Confirmada la suspensión del Mobile World Congress (MWC), es la hora de pedir responsabilidades. Que no es lo mismo que buscar culpables en esta crisis que ha finiquitado el congreso más importante que se celebra en Barcelona. Hace días que se temía por la cancelación del Mobile debido a la psicosis que ha generado el coronavirus. Psicosis porque es muy difícil calibrar los peligros reales de contagio en nuestro país y muy fácil inocular el virus del miedo. Como complicado es saber si las empresas de telefonía creían que los mercados principales son Estados Unidos y China, y no Europa, y estaban buscando excusas para darse de baja sin pagar indemnizaciones, pues también ha circulado esa hipótesis.
────────────────
(TAREAS Y EJERCICIOS):
A) Reproduce sin cambios, del fragmento sobre la suspensión del Mobile World Congress, todo lo que va desde "Confirmada la suspensión" hasta "también ha circulado esa hipótesis.".
B) Prosigue el fragmento sobre la suspensión del Mobile World Congress a partir de su última oración.
El listado procede de una fuente distinta.

(LISTADO DE DATOS):
────────────────
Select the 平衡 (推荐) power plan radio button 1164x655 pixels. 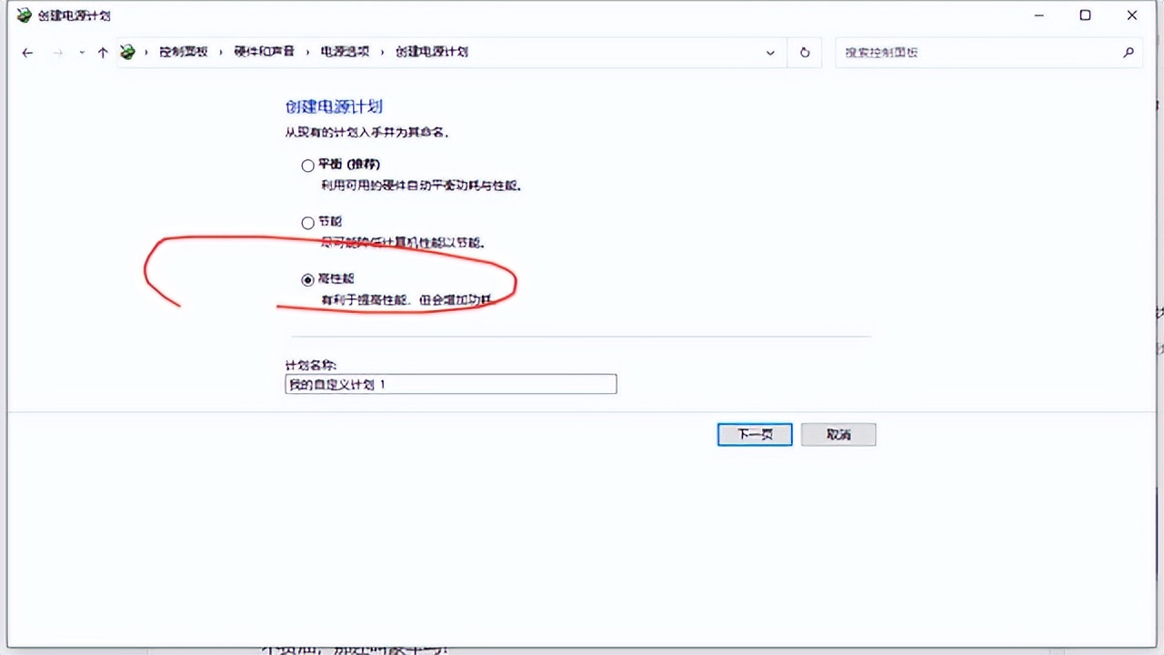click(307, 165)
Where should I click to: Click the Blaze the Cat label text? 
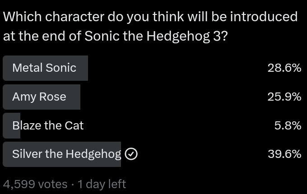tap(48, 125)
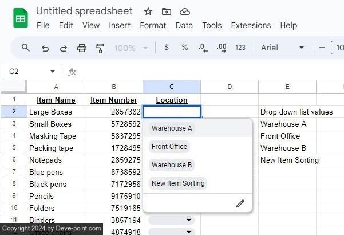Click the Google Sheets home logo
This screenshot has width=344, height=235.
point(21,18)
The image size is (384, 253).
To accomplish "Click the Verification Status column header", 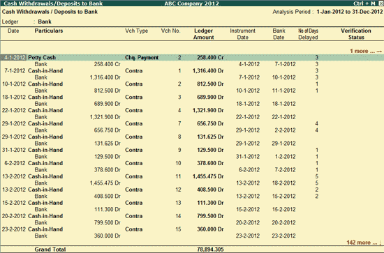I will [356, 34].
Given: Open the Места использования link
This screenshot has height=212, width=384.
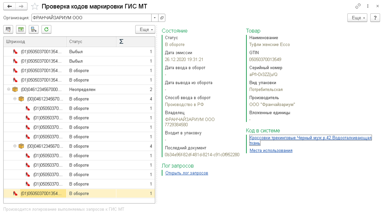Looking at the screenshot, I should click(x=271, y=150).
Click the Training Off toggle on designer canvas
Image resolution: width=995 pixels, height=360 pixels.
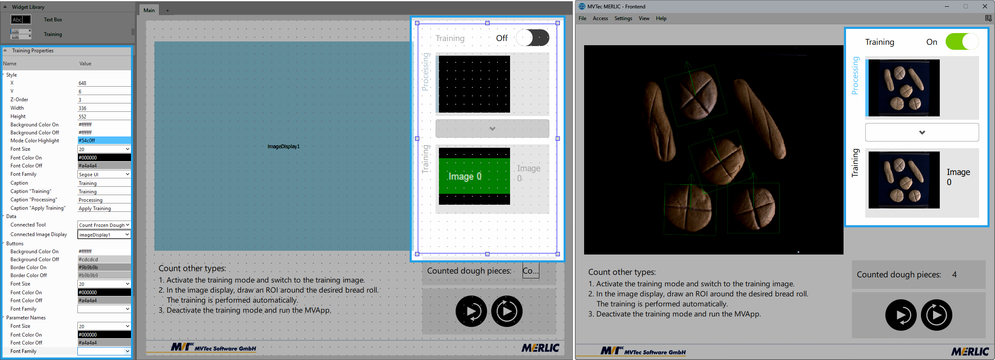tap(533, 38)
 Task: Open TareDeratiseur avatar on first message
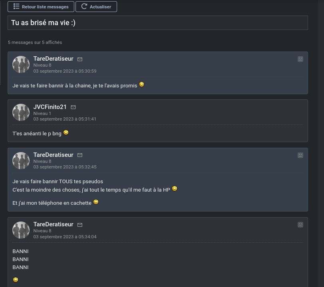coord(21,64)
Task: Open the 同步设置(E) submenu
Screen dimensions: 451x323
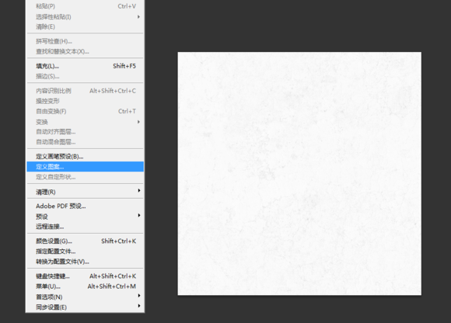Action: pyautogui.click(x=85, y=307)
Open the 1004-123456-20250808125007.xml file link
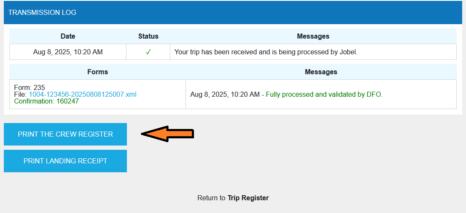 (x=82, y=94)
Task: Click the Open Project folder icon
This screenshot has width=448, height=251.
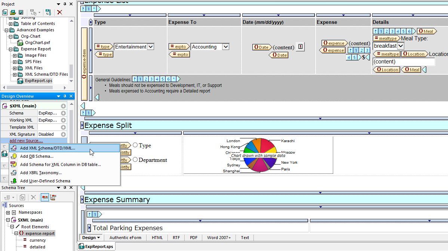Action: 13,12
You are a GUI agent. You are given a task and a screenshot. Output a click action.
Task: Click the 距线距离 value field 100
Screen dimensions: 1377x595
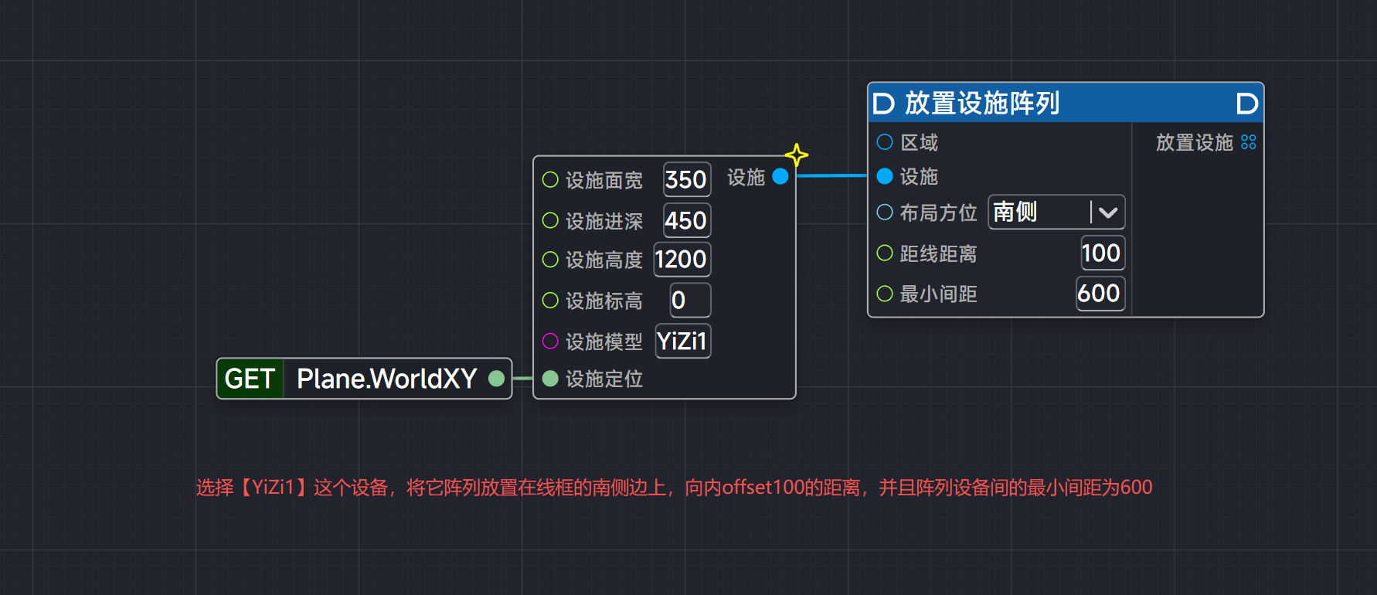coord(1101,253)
────────────────
(RESPUESTAS NUMERADAS):
A)
Confirmada la suspensión del Mobile World Congress (MWC), es la hora de pedir responsabilidades. Que no es lo mismo que buscar culpables en esta crisis que ha finiquitado el congreso más importante que se celebra en Barcelona. Hace días que se temía por la cancelación del Mobile debido a la psicosis que ha generado el coronavirus. Psicosis porque es muy difícil calibrar los peligros reales de contagio en nuestro país y muy fácil inocular el virus del miedo. Como complicado es saber si las empresas de telefonía creían que los mercados principales son Estados Unidos y China, y no Europa, y estaban buscando excusas para darse de baja sin pagar indemnizaciones, pues también ha circulado esa hipótesis.

B)
En un intento de no crear alarmismo, a las instituciones implicadas en la organización de este importante evento les ha faltado convencimiento y pedagogía a partes iguales. Así, mientras nuestros gobernantes seguían enfrascados en el politiqueo nuestro de cada día, organizadores y entidades anfitrionas optaban por un mutismo que ha generado desconfianza y sospechas de que algo de verdad hay en esos riesgos para la salud que acechaban al Mobile.

No deja de ser curioso que el MWC haya podido superar la inestabilidad del proceso independentista y las rabietas de la alcaldesa de Barcelona, Ada Colau, contra el 5G y el capitalismo tecnológico --recordemos que, antes de acceder al cargo, la líder de los comunes amagó con cargarse el MWC--, pero no el coronavirus, a pesar de que no se había registrado ningún caso de contagio en esta ciudad.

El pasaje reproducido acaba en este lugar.